**TEXT TO READ:**
┌──
BUILD: Benchmark for Understanding Indian Legal Documents

Indian Court Judgements have an inherent structure which is not explicitly mentioned in the judgement text. Assigning rhetorical roles to the sentences provides structure to the judgements. This is an important step which will act as building block for developing Legal AI solutions. We present benchmark for Rhetorical Role Prediction which include annotated data , evaluation methodology and baseline prediction model. This work is part of OpenNyAI mission which is funded by EkStep Foundation.

1. What are Rhetorical Roles of Court Judgements?

Though there is no prescription for writing judgement,a judgement text follows an inherent structure. For example, a judgement text would begin with preamble, state facts of the case, courts analysis of the arguments from respondents and petitioners etc. Typical structure of an Indian court judgement is as shown below. The flow is not linear and these roles can appear in any sequence. The detailed definitions of each of the rhetorical roles is specified in table. In this dataset, each of the sentence of the judgement text is marked with one rhetorical role. Task is to predict the rhetorical role of each sentence. This is sequential text classification because the rhetorical role of each of the sentence is not only dependent on the words of that sentence but also rhetorical roles of previous and next sentence. More details of Rhetorical Roles definitions with examples can be found in MOOC.

2. Data

The data collection process was aimed at collecting sentence level rhetorical roles in Indian court judgements. The data annotations were done voluntarily by Law students from multiple Indian law universities where each sentence was classified into one of the 13 pre-defined rhetorical roles.

2.1 Data Download

There are two files:

2.2 Input Data Format

The top level structure of each JSON file is a list, where each entry represents a judgement-labels data point. Each data point is a dict with the following keys:

id: a unique id for this data point. This is useful for evaluation.
annotations:list of dict.The items in the dict are:
- resulta list of dictionaries containing sentence text and corresponding labels pair.The keys are:
  - id:unique id of each sentence
  - value:a dictionary with the following keys:
    - start:integer.starting index of the text
    - end:integer.end index of the text
    - text:string.The actual text of the sentence
    - labels:list.the labels that correspond to the text
data: the actual text of the judgement.
meta: a string.It tells about the category of the case(Criminal,Tax etc.)
└──
**DIRECTION A:** Pull out every row that contains the string "button", treating uppercase and lowercase as different.
The rows here have nothing to do with the legal benchmark page.

**RECORDS:**
┌──
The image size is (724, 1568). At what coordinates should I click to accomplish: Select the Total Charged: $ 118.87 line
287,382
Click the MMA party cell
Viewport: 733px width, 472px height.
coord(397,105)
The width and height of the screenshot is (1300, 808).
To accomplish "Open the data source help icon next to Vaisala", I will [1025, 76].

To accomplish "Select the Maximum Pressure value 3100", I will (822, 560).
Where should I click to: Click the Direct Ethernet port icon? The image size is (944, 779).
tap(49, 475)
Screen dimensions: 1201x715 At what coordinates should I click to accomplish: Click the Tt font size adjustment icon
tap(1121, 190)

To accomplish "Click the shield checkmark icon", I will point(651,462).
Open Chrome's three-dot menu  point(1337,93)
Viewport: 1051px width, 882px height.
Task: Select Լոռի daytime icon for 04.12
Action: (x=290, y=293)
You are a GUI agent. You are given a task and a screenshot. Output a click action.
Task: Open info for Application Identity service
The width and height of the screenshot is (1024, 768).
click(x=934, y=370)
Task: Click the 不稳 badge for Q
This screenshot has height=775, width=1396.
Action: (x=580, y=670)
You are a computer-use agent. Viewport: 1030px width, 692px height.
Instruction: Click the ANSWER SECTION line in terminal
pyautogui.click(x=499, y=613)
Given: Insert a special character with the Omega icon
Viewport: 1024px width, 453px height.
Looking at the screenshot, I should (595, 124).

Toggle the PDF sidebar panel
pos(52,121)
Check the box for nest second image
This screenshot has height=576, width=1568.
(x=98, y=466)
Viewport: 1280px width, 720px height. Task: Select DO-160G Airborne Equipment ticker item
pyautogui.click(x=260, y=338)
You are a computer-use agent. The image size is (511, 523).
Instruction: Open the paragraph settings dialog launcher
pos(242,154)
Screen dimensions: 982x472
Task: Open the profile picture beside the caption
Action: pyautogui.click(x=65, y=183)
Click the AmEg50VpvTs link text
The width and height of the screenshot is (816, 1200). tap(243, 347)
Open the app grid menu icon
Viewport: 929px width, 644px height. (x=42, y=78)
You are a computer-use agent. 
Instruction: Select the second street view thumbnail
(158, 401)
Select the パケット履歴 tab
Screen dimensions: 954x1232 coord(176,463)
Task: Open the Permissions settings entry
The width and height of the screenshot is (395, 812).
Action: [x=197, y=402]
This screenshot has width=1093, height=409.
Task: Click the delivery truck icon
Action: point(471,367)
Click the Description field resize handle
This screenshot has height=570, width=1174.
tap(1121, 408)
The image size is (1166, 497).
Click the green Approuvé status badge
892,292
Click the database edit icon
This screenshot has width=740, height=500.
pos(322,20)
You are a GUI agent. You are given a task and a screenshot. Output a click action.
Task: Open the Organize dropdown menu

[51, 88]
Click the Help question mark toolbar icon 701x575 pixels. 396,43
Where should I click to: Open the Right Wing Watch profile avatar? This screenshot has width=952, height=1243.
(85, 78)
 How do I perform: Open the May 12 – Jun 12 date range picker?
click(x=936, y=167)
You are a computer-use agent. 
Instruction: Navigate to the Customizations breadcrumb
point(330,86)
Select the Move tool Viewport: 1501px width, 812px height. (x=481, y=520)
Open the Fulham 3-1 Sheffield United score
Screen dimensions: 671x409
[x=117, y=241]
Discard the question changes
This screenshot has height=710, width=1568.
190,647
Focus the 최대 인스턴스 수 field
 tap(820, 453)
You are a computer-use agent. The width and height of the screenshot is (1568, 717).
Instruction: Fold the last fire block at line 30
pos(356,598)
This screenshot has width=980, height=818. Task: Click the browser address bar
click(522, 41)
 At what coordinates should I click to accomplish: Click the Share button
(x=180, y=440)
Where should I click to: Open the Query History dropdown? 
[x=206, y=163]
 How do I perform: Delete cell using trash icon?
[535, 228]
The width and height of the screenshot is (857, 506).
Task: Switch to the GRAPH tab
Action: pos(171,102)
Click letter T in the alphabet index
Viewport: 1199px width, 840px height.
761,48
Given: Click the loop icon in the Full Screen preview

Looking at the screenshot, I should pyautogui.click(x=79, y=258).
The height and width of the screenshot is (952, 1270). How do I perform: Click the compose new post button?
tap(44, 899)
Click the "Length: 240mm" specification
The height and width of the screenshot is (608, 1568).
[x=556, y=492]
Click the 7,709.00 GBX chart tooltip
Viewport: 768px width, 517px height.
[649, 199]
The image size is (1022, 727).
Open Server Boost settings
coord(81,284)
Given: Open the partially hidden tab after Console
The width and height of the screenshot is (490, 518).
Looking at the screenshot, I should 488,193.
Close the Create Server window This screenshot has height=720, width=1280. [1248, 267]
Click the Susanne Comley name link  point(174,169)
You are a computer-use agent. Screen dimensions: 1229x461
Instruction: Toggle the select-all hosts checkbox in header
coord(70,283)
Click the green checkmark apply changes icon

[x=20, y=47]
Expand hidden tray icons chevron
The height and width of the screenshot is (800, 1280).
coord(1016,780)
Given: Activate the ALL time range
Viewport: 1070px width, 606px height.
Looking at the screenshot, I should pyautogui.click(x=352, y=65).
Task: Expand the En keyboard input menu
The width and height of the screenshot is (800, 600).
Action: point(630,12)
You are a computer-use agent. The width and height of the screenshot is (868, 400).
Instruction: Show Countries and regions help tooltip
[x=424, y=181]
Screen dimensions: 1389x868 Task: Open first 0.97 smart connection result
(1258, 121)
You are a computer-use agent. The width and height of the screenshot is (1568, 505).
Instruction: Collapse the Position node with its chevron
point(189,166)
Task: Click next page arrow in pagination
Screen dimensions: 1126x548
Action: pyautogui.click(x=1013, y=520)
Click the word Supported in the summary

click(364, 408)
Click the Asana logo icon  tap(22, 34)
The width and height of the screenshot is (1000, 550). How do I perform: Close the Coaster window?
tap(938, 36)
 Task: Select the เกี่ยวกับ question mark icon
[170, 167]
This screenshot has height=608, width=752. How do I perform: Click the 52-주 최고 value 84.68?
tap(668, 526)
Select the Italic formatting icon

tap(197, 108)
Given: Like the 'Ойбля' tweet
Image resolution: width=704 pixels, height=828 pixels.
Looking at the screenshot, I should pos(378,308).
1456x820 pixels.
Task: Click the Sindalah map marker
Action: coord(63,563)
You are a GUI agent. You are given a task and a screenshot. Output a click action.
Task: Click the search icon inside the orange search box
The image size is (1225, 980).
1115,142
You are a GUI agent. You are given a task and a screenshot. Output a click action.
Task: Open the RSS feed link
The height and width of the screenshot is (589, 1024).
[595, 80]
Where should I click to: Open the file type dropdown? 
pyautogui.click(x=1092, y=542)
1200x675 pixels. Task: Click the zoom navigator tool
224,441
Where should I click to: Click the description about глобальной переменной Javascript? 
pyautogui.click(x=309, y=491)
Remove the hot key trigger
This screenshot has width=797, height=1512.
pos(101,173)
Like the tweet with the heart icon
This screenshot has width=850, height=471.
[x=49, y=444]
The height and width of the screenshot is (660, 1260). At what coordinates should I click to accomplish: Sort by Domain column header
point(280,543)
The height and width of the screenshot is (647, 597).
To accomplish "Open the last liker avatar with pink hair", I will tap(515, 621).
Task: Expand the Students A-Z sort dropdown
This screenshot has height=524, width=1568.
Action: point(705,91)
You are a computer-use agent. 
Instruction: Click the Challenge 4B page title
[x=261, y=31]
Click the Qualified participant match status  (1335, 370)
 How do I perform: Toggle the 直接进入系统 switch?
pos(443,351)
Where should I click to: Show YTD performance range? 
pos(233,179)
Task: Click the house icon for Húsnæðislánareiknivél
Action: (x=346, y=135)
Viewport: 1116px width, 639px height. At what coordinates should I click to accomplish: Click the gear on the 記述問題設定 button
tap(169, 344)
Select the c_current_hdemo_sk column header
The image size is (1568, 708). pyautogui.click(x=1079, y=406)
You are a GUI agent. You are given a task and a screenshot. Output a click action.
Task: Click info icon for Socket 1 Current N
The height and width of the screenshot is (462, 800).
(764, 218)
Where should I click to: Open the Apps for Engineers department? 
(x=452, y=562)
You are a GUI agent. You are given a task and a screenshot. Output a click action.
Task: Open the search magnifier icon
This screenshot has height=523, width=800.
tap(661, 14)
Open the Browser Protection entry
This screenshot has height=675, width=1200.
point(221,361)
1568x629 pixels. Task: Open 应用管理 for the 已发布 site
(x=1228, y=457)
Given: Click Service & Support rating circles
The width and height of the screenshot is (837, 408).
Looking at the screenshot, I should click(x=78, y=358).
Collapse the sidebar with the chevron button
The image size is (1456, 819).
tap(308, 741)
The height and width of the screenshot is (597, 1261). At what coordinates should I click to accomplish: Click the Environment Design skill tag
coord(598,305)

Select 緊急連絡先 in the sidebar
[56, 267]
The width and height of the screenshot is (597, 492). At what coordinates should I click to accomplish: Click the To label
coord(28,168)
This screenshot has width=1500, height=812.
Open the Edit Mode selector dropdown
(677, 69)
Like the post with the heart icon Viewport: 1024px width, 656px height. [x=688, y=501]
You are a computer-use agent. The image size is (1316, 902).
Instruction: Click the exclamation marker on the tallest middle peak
└──
**DIRECTION B:** Retype the legal benchmark page from "The top level" to "the case(Criminal,Tax etc.)".

**TASK ANSWER A:**
 At what coordinates should I click to accomplish: Click the Share button
The height and width of the screenshot is (952, 1270). How do I perform: Click the compose new post button?
Viewport: 1116px width, 639px height. At what coordinates should I click to accomplish: Click the gear on the 記述問題設定 button
Collapse the sidebar with the chevron button

**TASK ANSWER B:**
The top level structure of each JSON file is a list, where each entry represents a judgement-labels data point. Each data point is a dict with the following keys:

id: a unique id for this data point. This is useful for evaluation.
annotations:list of dict.The items in the dict are:
- resulta list of dictionaries containing sentence text and corresponding labels pair.The keys are:
  - id:unique id of each sentence
  - value:a dictionary with the following keys:
    - start:integer.starting index of the text
    - end:integer.end index of the text
    - text:string.The actual text of the sentence
    - labels:list.the labels that correspond to the text
data: the actual text of the judgement.
meta: a string.It tells about the category of the case(Criminal,Tax etc.)